Los talibanes paquistaníes respondieron con un terrible atentado a finales de 2014 en una escuela de la ciudad noroccidental de Peshawar que causó la muerte a 151 personas, la mayoría niños. El conocido como 11-S paquistaní llevó al Gobierno a aprobar un Plan de Acción Nacional: se intensificaron las operaciones contra la insurgencia y se restableció la aplicación de la pena de muerte con ejecuciones casi diarias desde entonces, según denuncian organizaciones como Amnistía Internacional. Una reacción similar se ha visto ahora con el ataque en Lahore, tras el que apenas horas después se han producido múltiples arrestos en redadas y con el Ejército anunciando operativos contra los grupos extremistas en la provincia del Punyab, la más poblada y cuya capital es Lahore.

“Los insurgentes no tiran la toalla. Esta va a ser una batalla de larga duración, pero tiene que haber una política clara y un entendimiento claro de que Pakistán no va a permitir insurgentes en su lado de la frontera", mantiene Zohra Yusuf, presidenta de la Comisión de Derechos Humanos de Pakistán (HRCP).

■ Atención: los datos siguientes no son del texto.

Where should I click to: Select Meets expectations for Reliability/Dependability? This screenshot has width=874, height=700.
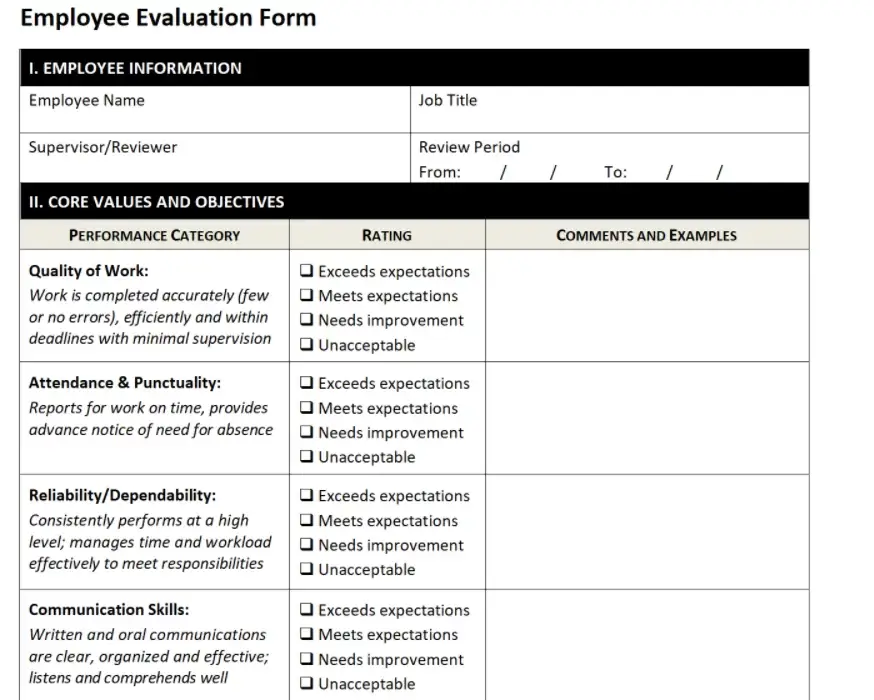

Yusuf opina que si bien la violencia se ha reducido planean muchas sombras sobre la situación humanitaria ante la total falta de transparencia por parte de las Fuerzas Armadas. El espacio en los medios de comunicación, critica, “ha sido absorbido” por el Ejército mediante un “esfuerzo sofisticado” de dominarlos hasta tal punto que es difícil e incluso peligroso publicar según qué informaciones. Y la situación de las minorías religiosas, que apenas representan el 4% de la población, y la convivencia entre las diferentes ramas del islam penden de un hilo muy fino tras décadas de afianzamiento de un pensamiento único tolerado e impulsado por el Estado. El camino, parece, está lleno de obstáculos.